Kirchpfad 1, 26553 Dornum-Nesse
35 € | 25 € | 20 €
6 € (ermäßigt*)
Streifzug: 5 €
Die St. Marienkirche im idyllischen Örtchen Nesse stammt aus dem 12. Jahrhundert und bietet einen wunderbaren Rahmen für intime Kammermusik. Sie passt also perfekt für das Duo, das aus Tschechien zu den Gezeitenkonzerten kommt. Petr Nouzovský und Kateřina Englichová spielen nämlich in einer besonders aparten und gewiss nicht alltäglichen Besetzung: Cello und Harfe.
Musikalisch starten die beiden mit Barockmusik von Bach und Vivaldi in den Abend. Danach geht es dann ins 19. Jahrhundert und mit Werken von Bedřich Smetana und Antonín Dvořák in die Heimat der beiden Musiker. Wie mag wohl die berühmte „Moldau“ solistisch auf der Harfe klingen? Nach dem fast ebenso bekannten „Kol Nidrei“ von Max Bruch und einer Konzert-Etüde des in Lüttich geborenen Harfenisten Alphonse Hasselmans, Professor für Harfe in Paris, geht es schließlich weiter ins 20. Jahrhundert. Arvo Pärts „Fratres“ kann als Welterfolg der Neuen Musik gelten – ein Titel, den man nicht vielen modernen Werken zugestehen kann. Pärt hatte sich in den 60er und 70er Jahren mit sehr alter Musik, mit dem Gregorianischen Choral, der Schule von Notre Dame und der klassischen Vokalpolyphonie auseinandergesetzt und daraus seinen ganz persönlichen Stil entwickelt, den er selbst mit dem Begriff „Tintinabuli“ (Glöckchen) beschrieb. Mario Castelnuovo-Tedescos Sonate für Cello und Harfe op. 208, in den USA als ein Spätwerk von 1967 entstanden, gehört zu den ganz wenigen Originalwerken für diese Besetzung.

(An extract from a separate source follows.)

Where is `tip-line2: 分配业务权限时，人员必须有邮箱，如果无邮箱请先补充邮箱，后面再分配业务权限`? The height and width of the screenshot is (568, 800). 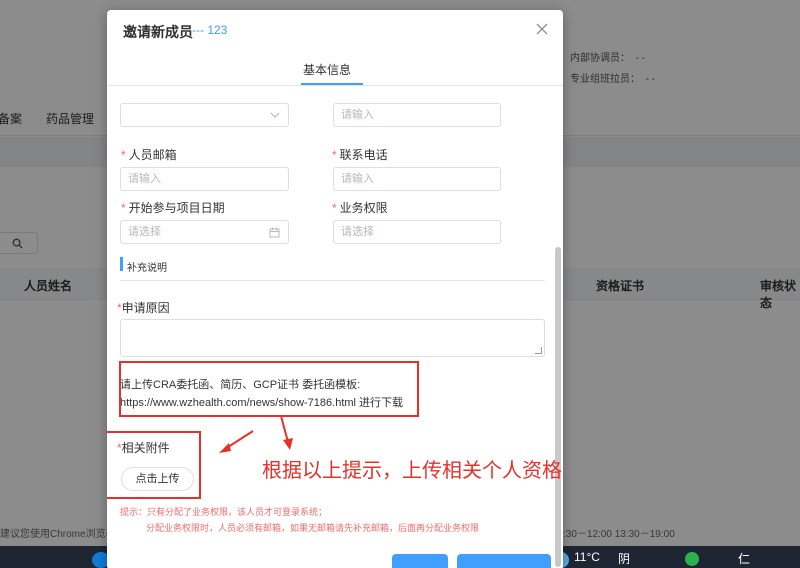 tip-line2: 分配业务权限时，人员必须有邮箱，如果无邮箱请先补充邮箱，后面再分配业务权限 is located at coordinates (313, 528).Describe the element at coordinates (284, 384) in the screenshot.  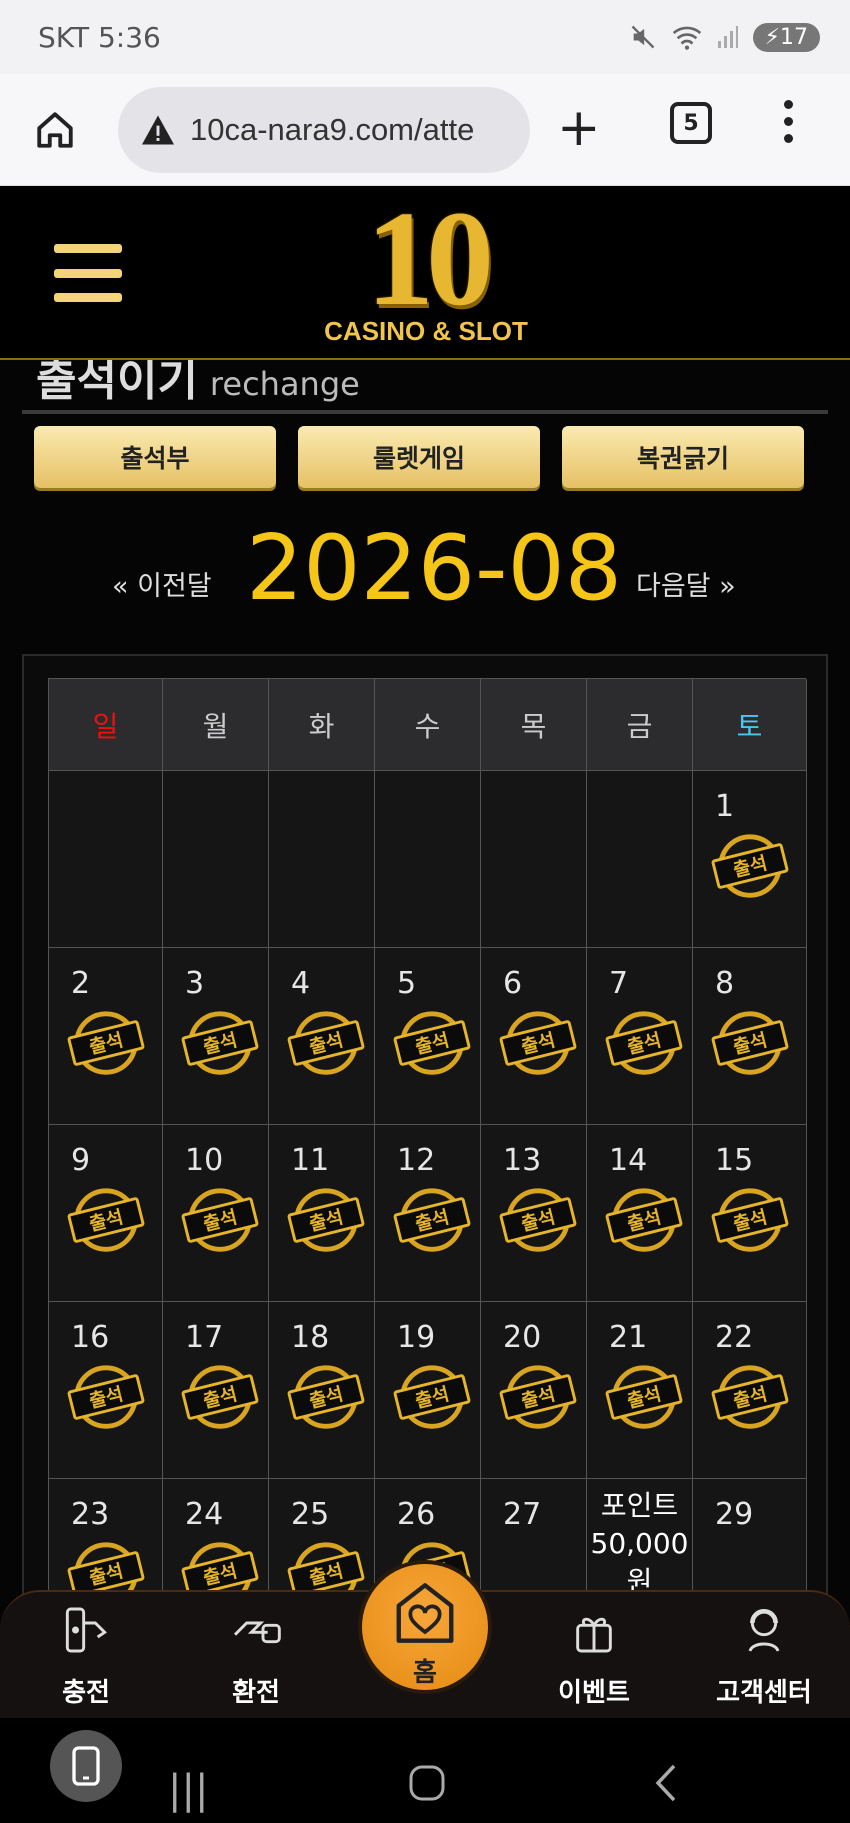
I see `section-title-en: rechange` at that location.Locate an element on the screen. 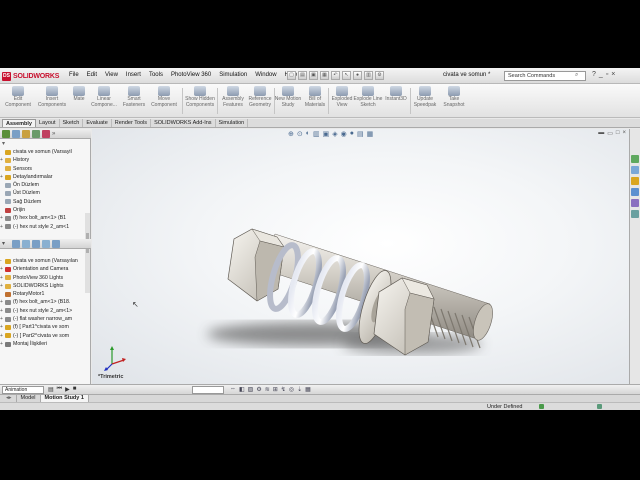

Freuen Sie sich auf einen Abend voller klanglicher Begegnungen, wenn in der intimen Atmosphäre von St. Marien Barock auf Moderne trifft und musikalische Entdeckungen sich mit vertrauten Werken in neuem Klanggewand abwechseln.
Programm
Antonio Vivaldi (1678-1741)
Sonate e-Moll für Violoncello und Harfe RV40
Johann Sebastian Bach (1685-1750)
Suite Nr. 3 C-Dur für Violoncello solo BWV 1009
Bedřich Smetana (1824-1884)
Die Moldau (arr. für Harfe von Hanuš Trneček)
Antonín Dvořák (1841-1904)
Waldesruh’ für Violoncello und Harfe op. 68/5
Slawischer Tanz Nr. 8 g-Moll für Violoncello und Harfe op. 46/8
Max Bruch (1838-1920)
Kol Nidrei für Violoncello und Harfe op. 47
Alphonse Hasselmans (1845-1912)
La Source für Harfe op. 44
Arvo Pärt (*1935)
Fratres für Violoncello und Harfe
Mario Castelnuovo-Tedesco (1895-1968)
Sonate für Violoncello und Harfe
Petr Nouzovský (Violoncello)
Kateřina Englichová (Harfe)
Streifzug vor Ort
Steinhausspaziergang
Als Häuptlingssitz im 14. oder 15. Jh. erbaut, wurde das denkmalgeschützte Steinhaus von den jetzigen Eigentümern liebevoll restauriert und dient nun als privates Wohnhaus. Auch der Garten ist nach historischem Vorbild neu angelegt worden. Erleben Sie bei einem Rundgang mit den Bewohnern durch den Steinhaus-Garten die Geschichte und Architektur des Hauses und der umliegenden historischen Gebäude.